> What you have to do
Please pull out each line of the data below that contains the word "This", and copy those lines in full.

++++ Information given ++++

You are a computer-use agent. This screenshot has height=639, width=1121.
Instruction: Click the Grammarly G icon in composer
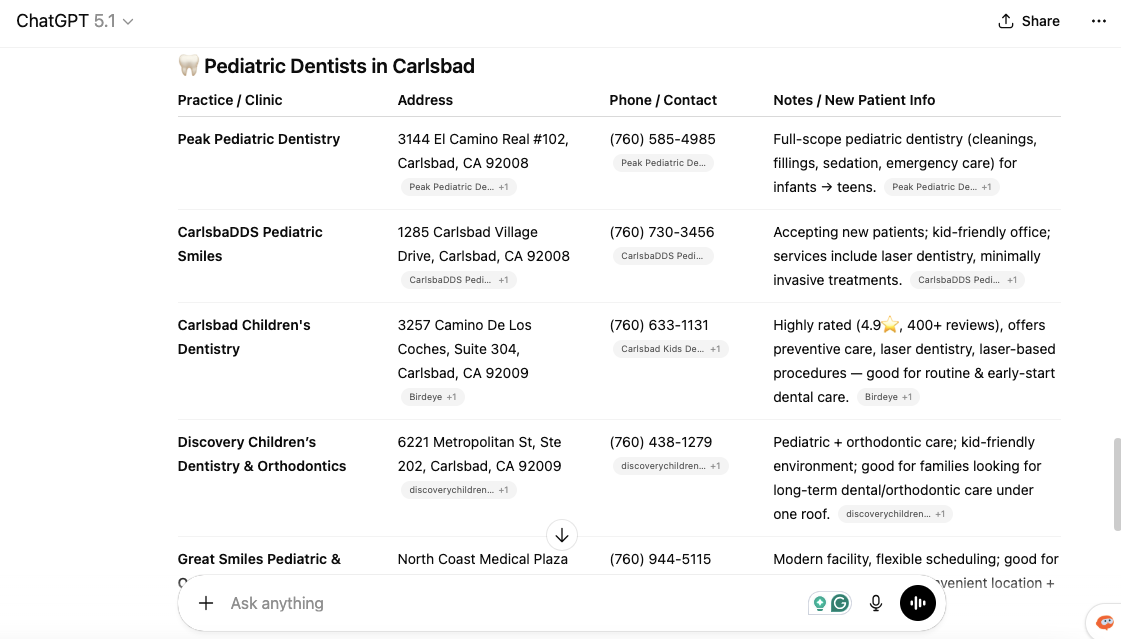840,603
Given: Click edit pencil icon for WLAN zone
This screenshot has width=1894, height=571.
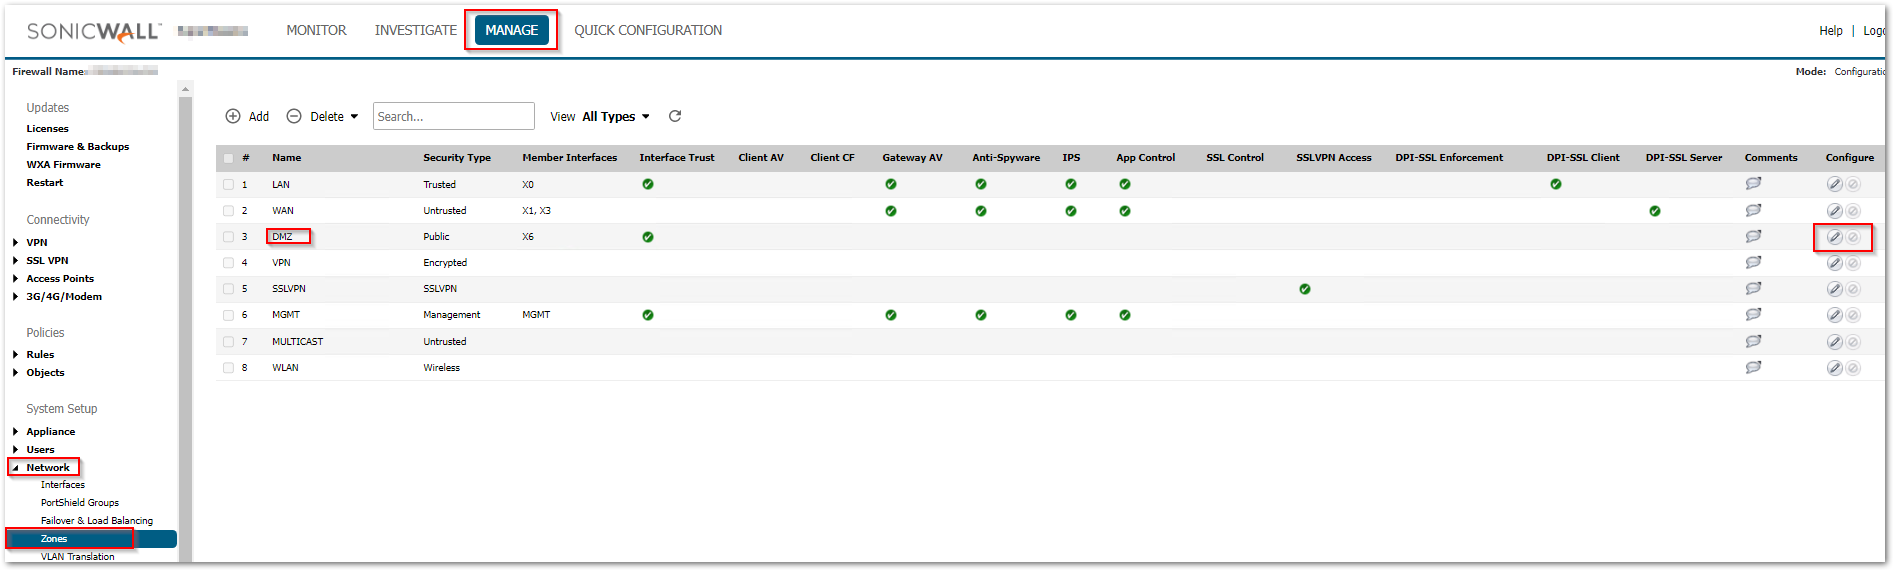Looking at the screenshot, I should pos(1834,368).
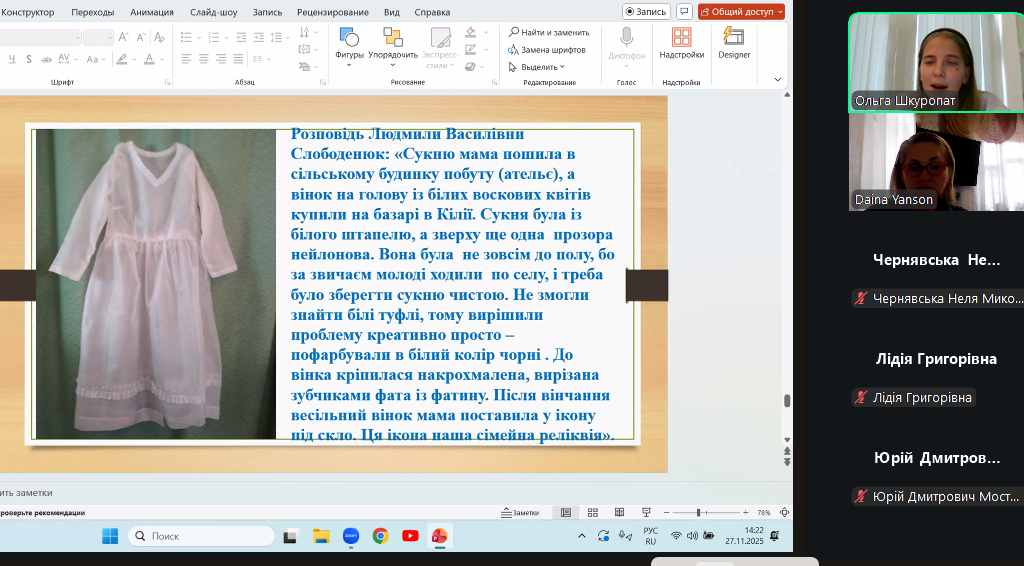The image size is (1024, 566).
Task: Click the Запись record button
Action: click(x=646, y=12)
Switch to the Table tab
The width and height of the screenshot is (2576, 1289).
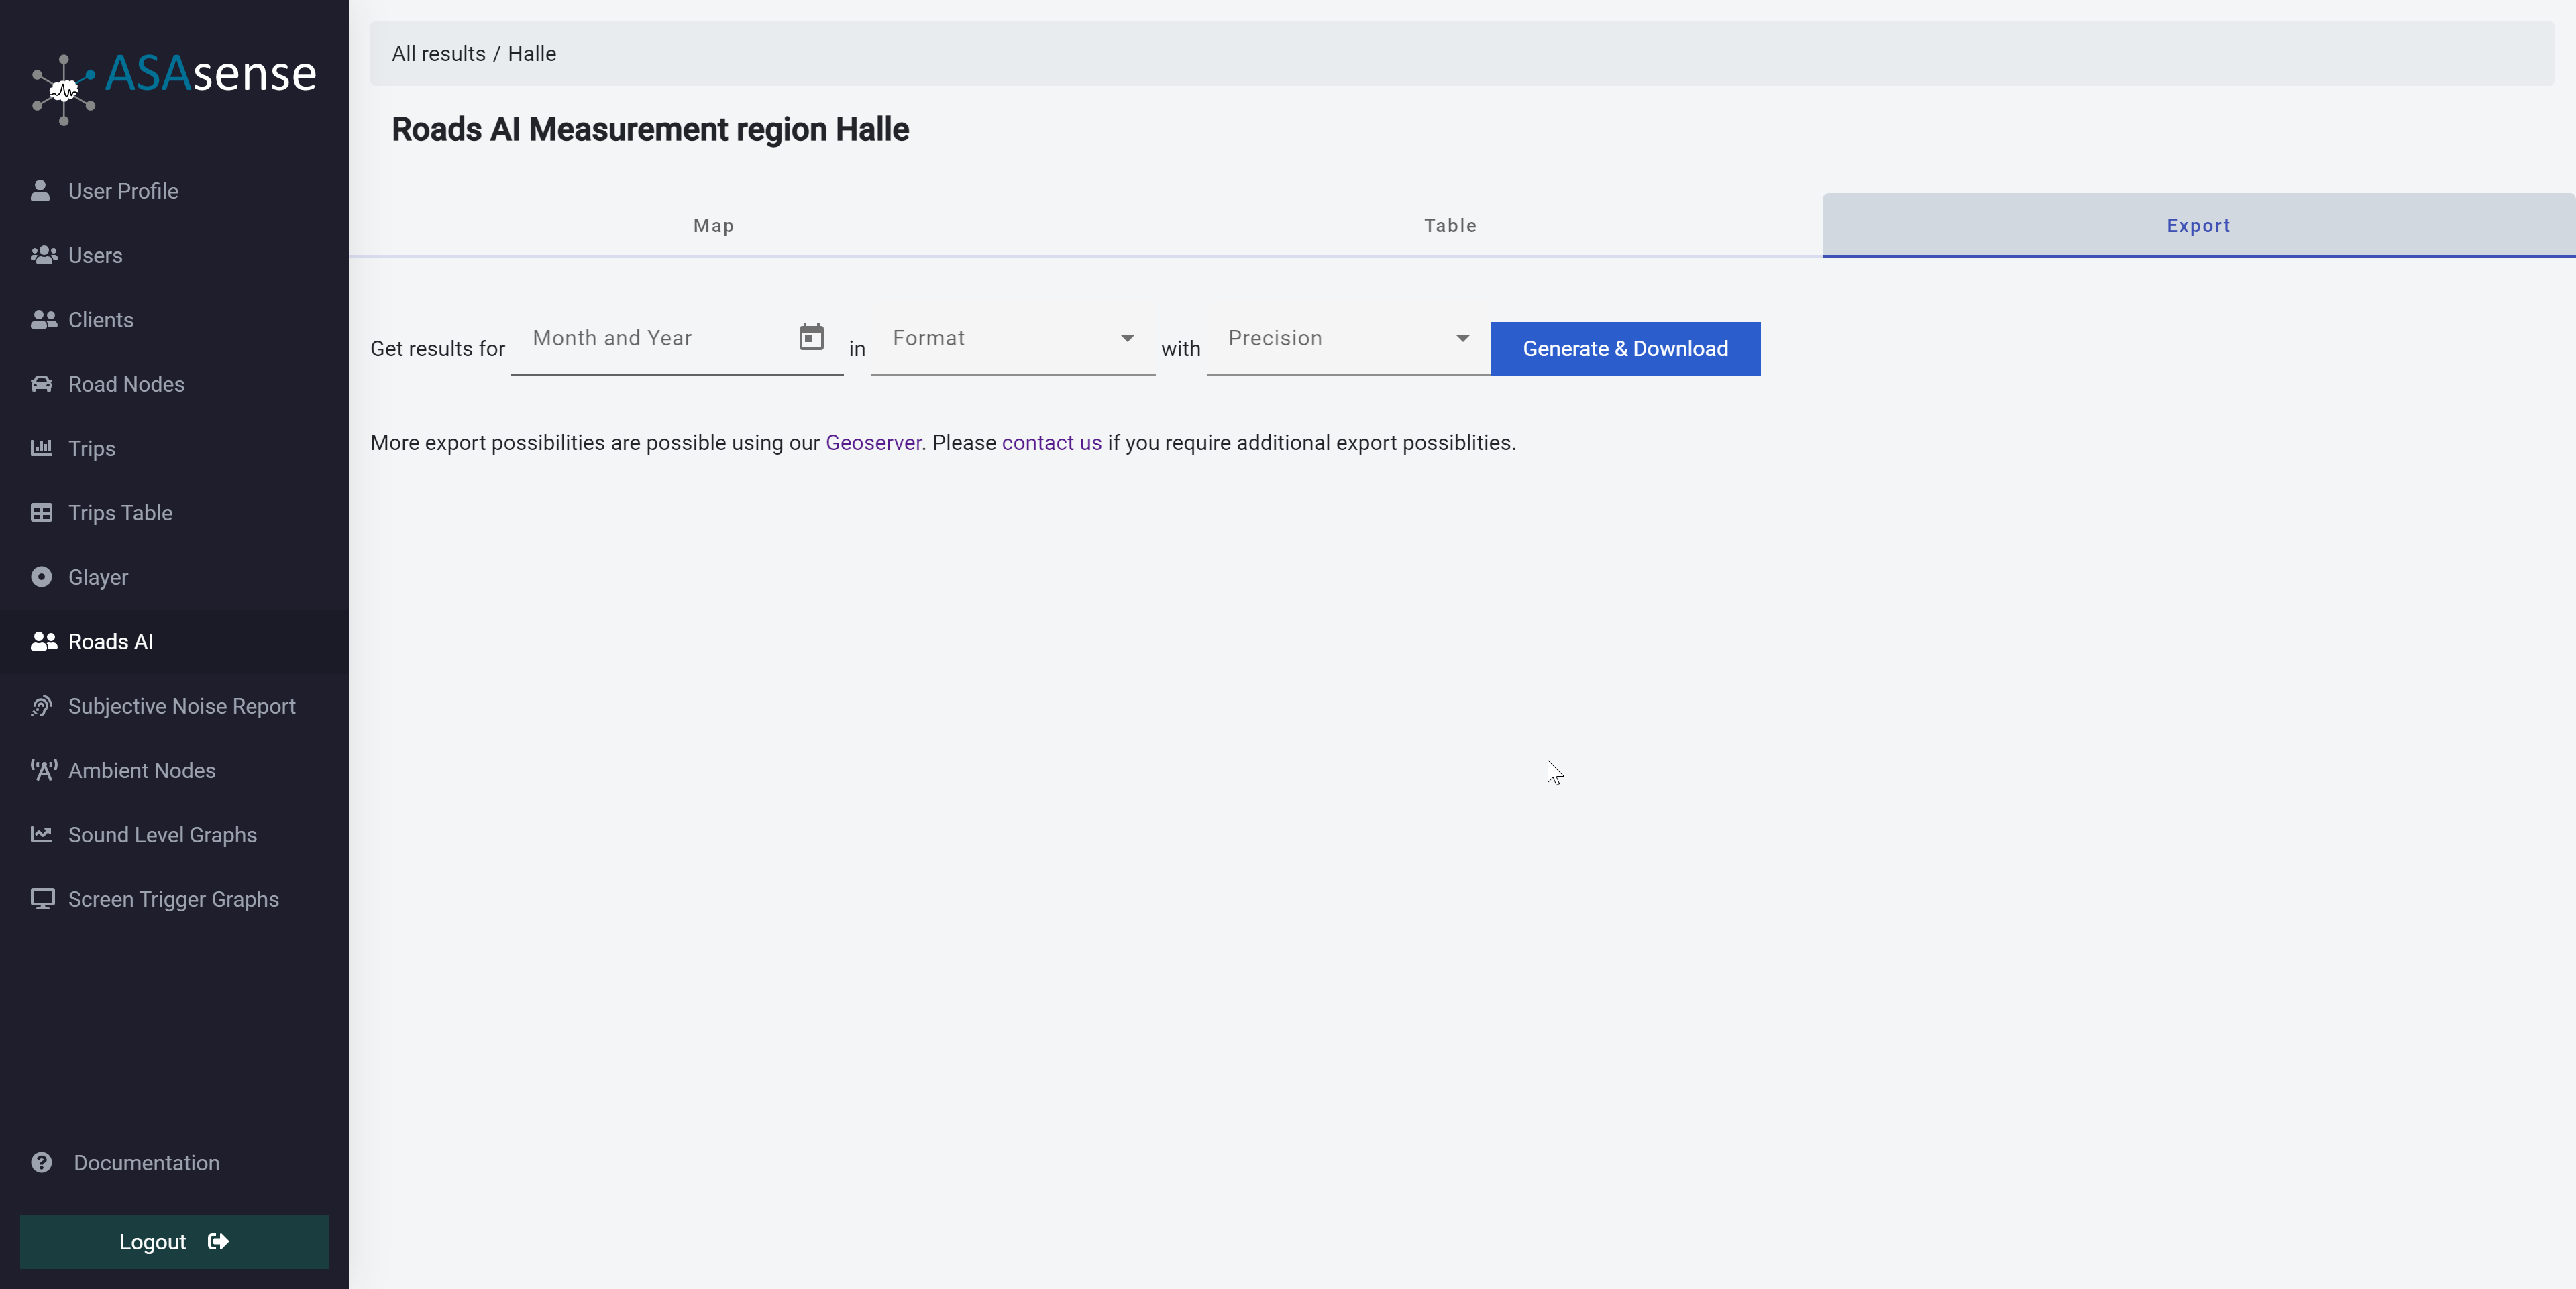[1449, 226]
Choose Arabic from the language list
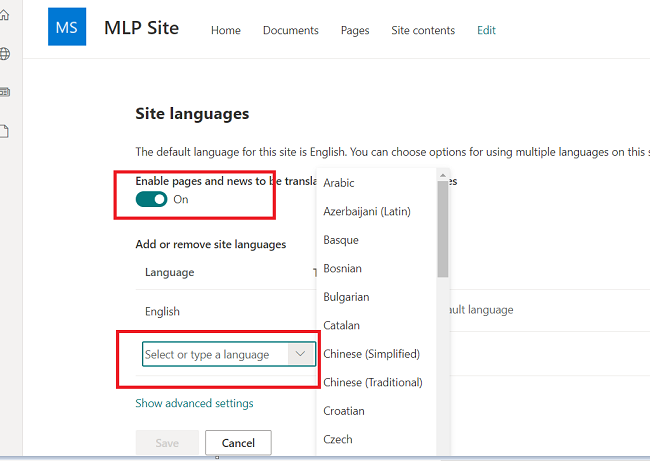Image resolution: width=650 pixels, height=461 pixels. point(339,183)
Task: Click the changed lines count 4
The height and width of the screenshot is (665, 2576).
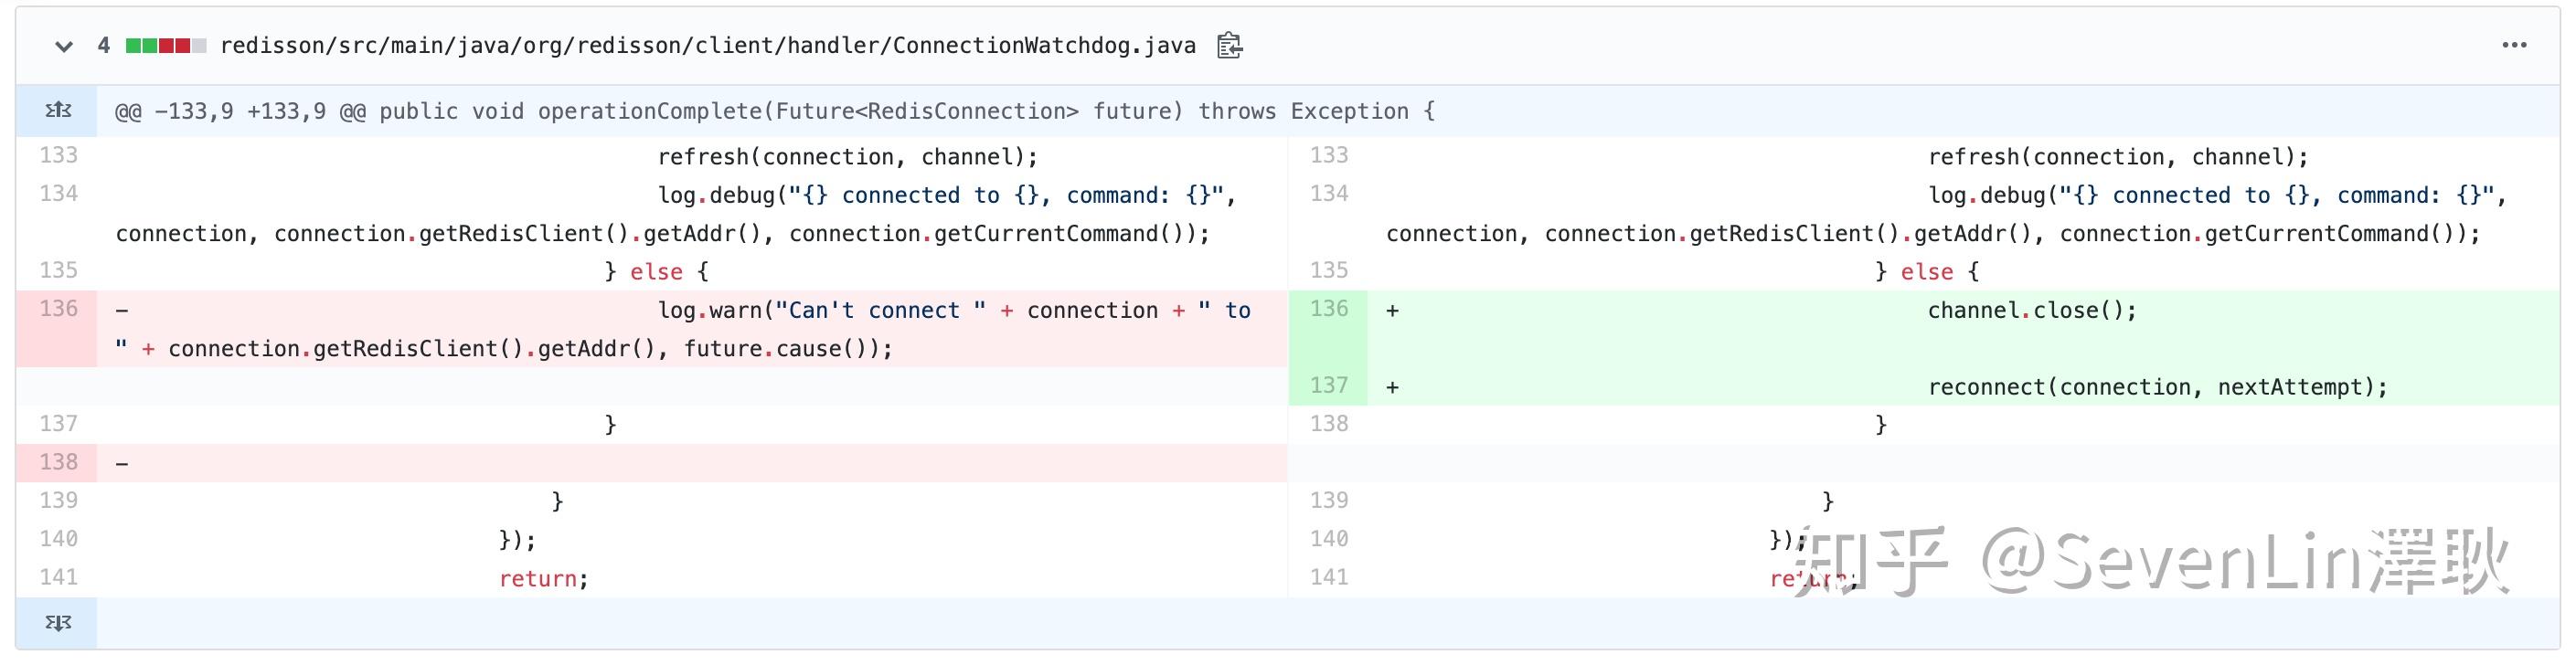Action: (104, 46)
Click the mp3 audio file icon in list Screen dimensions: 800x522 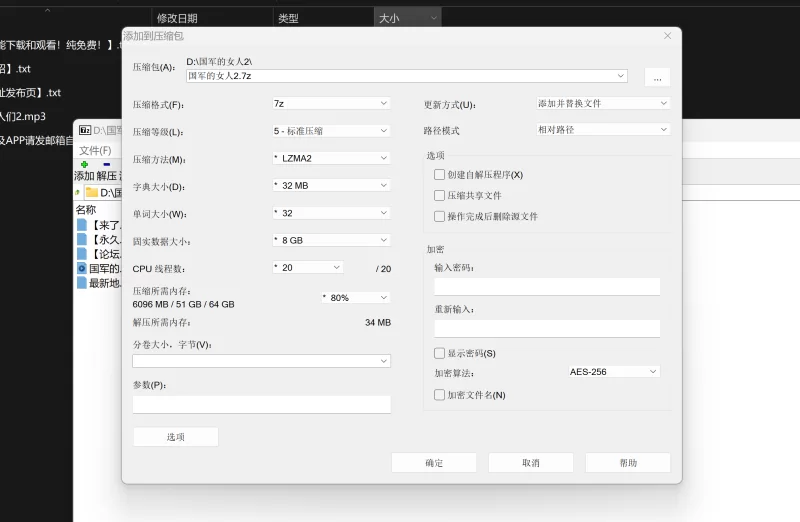coord(82,268)
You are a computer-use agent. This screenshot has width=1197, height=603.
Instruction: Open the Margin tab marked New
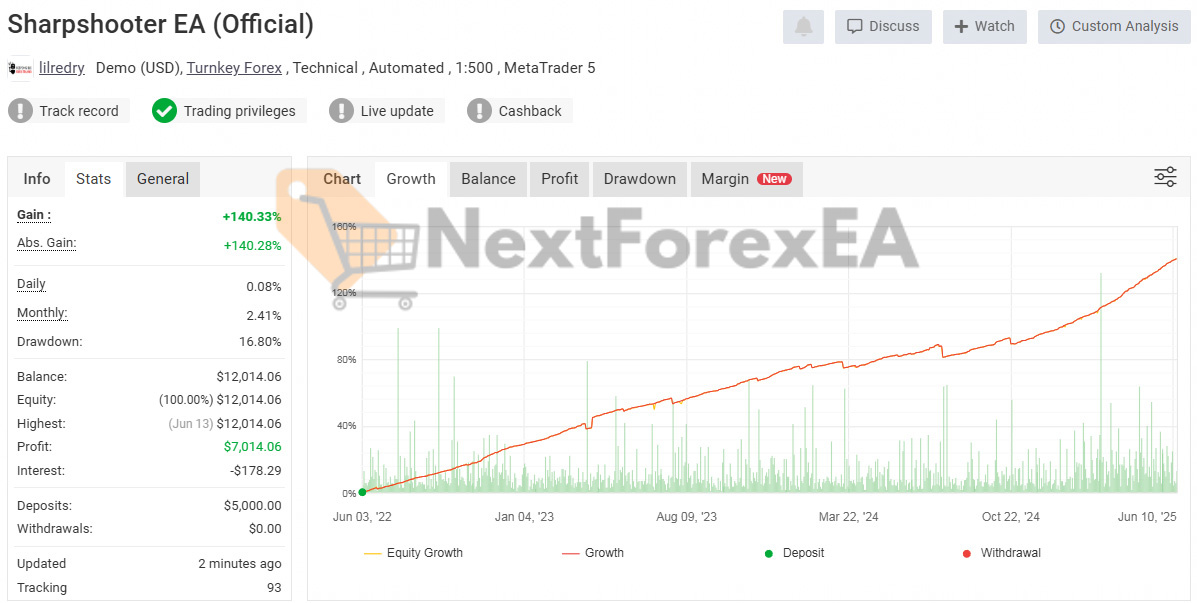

++++

> Result below
You are a computer-use agent. This screenshot has height=639, width=1121.
This screenshot has width=1894, height=571.
You are a computer-use agent. This screenshot has width=1197, height=603.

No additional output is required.